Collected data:
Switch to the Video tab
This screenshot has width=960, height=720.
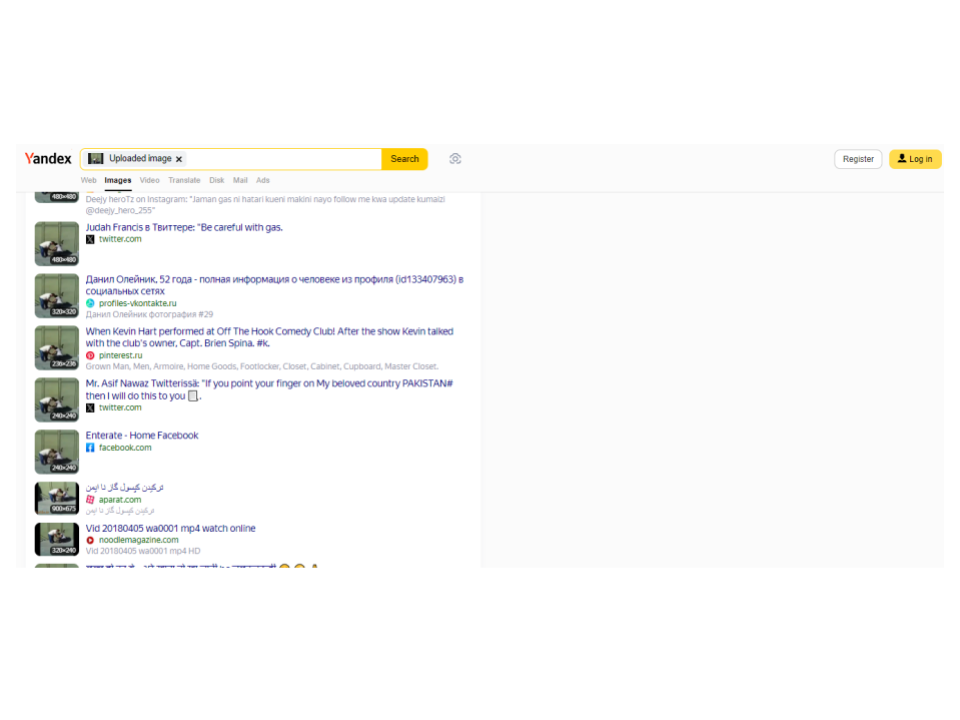(149, 181)
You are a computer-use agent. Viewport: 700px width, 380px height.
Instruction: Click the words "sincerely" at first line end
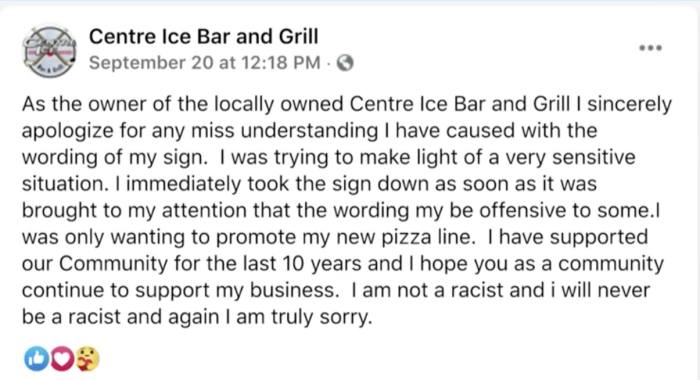tap(629, 104)
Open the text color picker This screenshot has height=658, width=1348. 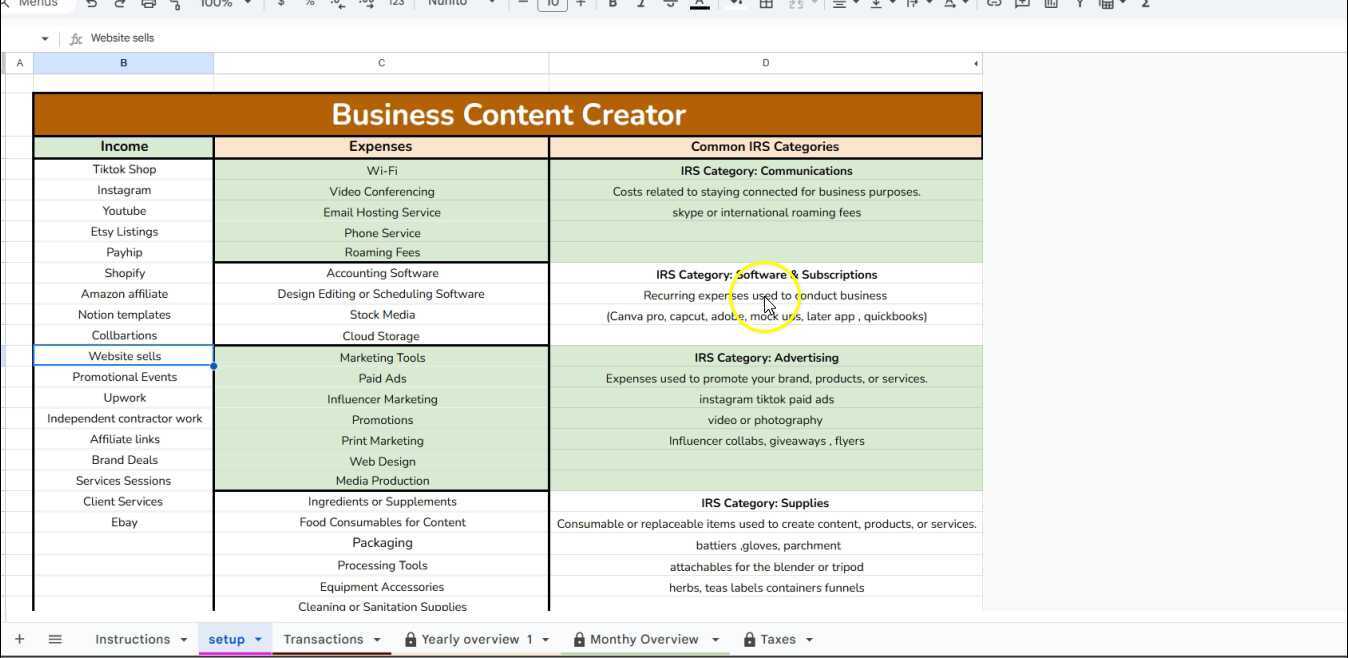pos(700,4)
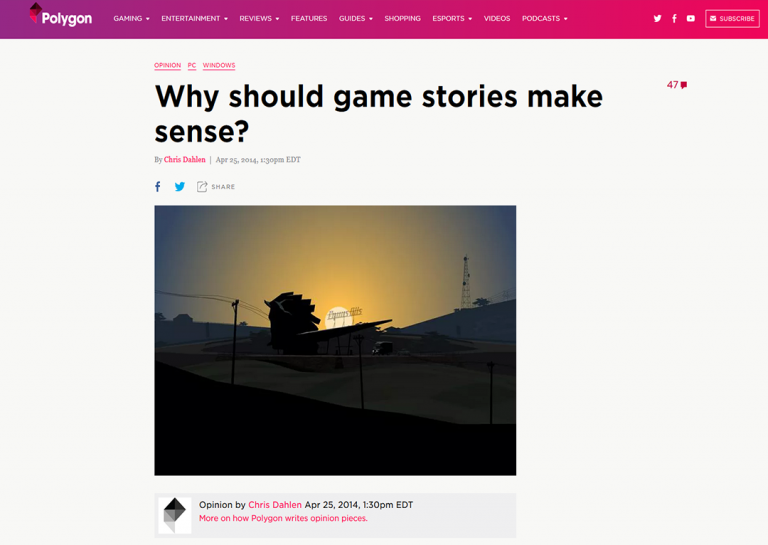The width and height of the screenshot is (768, 545).
Task: Open the Guides dropdown menu
Action: point(356,19)
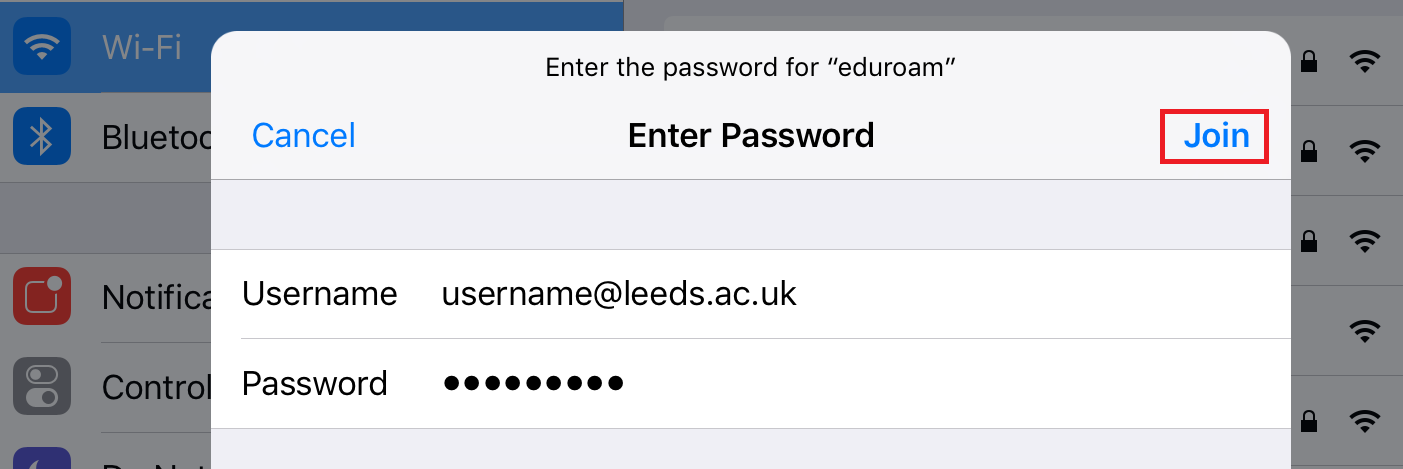1403x469 pixels.
Task: Select the Control Center label in sidebar
Action: coord(157,386)
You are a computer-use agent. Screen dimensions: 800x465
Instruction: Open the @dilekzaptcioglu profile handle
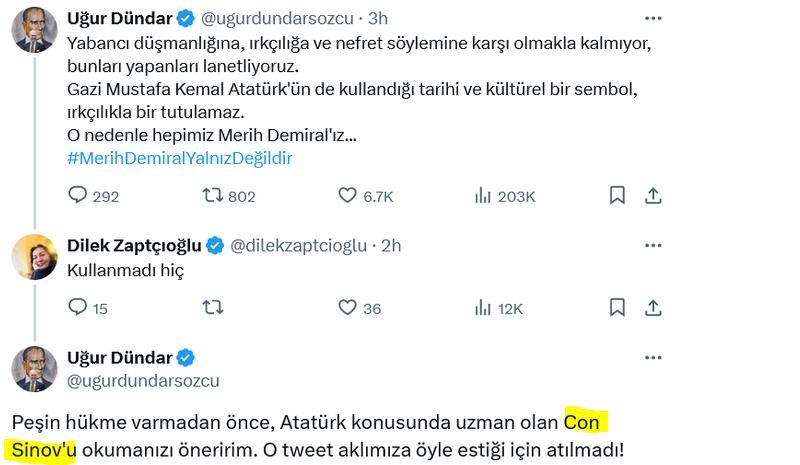[x=301, y=246]
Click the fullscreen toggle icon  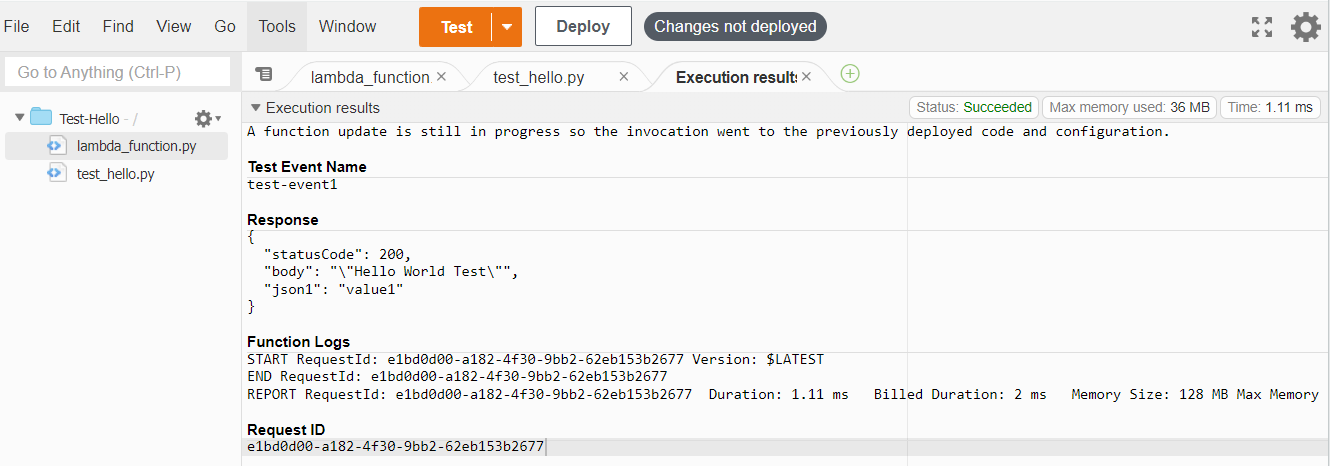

■ **Exercise details**:
Return every line from the records above that holds the word "agent".

■ **Answer to this task**:
You are a computer-use agent. Viewport: 700px width, 380px height.
You are a computer-use agent. Screen dimensions: 800x465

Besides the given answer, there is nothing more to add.